The opportunity cost of delayed preparation: Every week of confirmed eligibility without preparation is a week of potential qualification improvement lost. A candidate who confirms eligibility but waits 4 weeks before beginning preparation has lost 4 weeks that could have improved their score by 5-8 percentage points across sections.

The compound preparation benefit: Preparation compounds. Week 3 of preparation builds on weeks 1 and 2. Week 8 builds on weeks 1-7. Starting later compresses the compound benefit into fewer weeks.

The action the eligibility confirmation demands:

  1. Log into NextStep, complete profile, verify eligibility
  2. Monitor for next window opening
  3. Register immediately when window opens
  4. Begin daily preparation using TCS NQT Preparation Guide on ReportMedic from today

The eligibility is confirmed. The opportunity is real. The preparation begins now.

That is the eligibility-to-qualification path in its simplest form.

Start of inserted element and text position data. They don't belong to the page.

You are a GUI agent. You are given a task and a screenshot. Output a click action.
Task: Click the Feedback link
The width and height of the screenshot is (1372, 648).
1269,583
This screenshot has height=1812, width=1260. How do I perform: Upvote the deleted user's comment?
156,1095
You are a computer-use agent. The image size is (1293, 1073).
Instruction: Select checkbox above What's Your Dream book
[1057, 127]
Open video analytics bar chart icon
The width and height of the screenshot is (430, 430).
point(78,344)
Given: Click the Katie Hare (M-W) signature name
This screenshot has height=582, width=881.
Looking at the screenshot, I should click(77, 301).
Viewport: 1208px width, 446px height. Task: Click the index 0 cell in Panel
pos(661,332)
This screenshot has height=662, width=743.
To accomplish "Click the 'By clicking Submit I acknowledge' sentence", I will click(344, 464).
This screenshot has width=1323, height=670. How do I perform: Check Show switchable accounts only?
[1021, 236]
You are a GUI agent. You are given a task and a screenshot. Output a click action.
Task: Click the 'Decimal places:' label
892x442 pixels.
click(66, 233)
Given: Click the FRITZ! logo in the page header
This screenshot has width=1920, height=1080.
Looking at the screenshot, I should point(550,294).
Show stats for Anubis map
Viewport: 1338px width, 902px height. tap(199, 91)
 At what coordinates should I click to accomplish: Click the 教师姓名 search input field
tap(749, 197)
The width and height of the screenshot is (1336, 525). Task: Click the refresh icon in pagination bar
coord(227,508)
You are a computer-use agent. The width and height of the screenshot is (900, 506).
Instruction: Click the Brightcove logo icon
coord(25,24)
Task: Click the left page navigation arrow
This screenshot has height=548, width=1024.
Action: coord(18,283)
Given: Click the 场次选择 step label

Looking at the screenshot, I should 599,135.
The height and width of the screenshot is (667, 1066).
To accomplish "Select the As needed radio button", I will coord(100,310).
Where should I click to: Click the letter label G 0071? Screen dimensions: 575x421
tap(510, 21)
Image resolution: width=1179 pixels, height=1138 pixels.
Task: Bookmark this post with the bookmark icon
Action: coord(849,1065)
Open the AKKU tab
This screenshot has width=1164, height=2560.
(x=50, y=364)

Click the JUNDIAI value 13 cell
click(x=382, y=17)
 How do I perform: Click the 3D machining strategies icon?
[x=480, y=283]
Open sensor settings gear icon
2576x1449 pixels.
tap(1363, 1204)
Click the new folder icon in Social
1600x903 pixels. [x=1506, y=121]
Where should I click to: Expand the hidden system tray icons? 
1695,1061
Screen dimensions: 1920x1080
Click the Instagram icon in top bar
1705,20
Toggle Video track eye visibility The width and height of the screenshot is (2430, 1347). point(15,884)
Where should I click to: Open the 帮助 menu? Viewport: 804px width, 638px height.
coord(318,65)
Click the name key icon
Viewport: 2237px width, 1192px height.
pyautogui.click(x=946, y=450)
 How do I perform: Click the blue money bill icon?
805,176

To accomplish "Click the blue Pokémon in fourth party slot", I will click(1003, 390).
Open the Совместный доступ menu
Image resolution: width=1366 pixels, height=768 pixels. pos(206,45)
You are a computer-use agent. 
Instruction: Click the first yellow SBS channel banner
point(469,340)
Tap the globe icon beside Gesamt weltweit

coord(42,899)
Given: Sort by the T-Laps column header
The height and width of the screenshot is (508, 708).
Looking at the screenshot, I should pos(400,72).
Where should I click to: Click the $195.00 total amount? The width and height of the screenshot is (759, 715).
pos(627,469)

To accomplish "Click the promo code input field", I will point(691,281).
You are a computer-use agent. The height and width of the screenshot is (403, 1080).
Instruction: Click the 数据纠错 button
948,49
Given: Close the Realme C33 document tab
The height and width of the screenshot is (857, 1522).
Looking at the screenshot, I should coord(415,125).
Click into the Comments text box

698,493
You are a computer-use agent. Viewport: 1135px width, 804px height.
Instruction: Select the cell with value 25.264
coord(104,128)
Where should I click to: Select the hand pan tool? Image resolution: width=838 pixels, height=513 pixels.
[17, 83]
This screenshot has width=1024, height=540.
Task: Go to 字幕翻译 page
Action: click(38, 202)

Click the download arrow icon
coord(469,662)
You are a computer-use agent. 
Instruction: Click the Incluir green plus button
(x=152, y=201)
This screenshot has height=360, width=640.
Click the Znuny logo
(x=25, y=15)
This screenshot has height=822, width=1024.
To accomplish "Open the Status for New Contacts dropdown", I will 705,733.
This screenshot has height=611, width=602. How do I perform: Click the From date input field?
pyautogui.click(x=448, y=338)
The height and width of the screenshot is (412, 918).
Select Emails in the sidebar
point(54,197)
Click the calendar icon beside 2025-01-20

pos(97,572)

Ten Final Eligibility Facts

Fact 1: 60% is required at EACH stage - 10th, 12th, and graduation. Strong graduation marks cannot compensate for sub-60% 10th or 12th.

Fact 2: Use the marks-aggregate formula for graduation percentage, not the semester-average method. They produce different results.

Fact 3: Up to 1 active backlog is permitted at application time. Cleared backlogs do not count but must be declared.

Fact 4: Only full-time degree programs are eligible. IGNOU, distance, and correspondence programs are not.

Fact 5: Age limit is 18-28 years at registration. Candidates approaching 28 must act urgently.

Fact 6: Work experience maximum is 2 years. Candidates approaching this limit should register immediately.

Fact 7: Education gap maximum is 24 months total. Medical and personal gaps with documentation have exception potential.

Fact 8: Each NQT window has its own graduation year range. Verify the specific window’s criteria, not just the general eligibility.

Fact 9: There is no published maximum number of NQT attempts. The graduation year range is the practical limit.

Fact 10: Misrepresentation discovered during background verification leads to offer withdrawal. Accuracy from the first declaration protects you.

Know the criteria. Meet them. Declare them accurately. Register. Prepare. Qualify.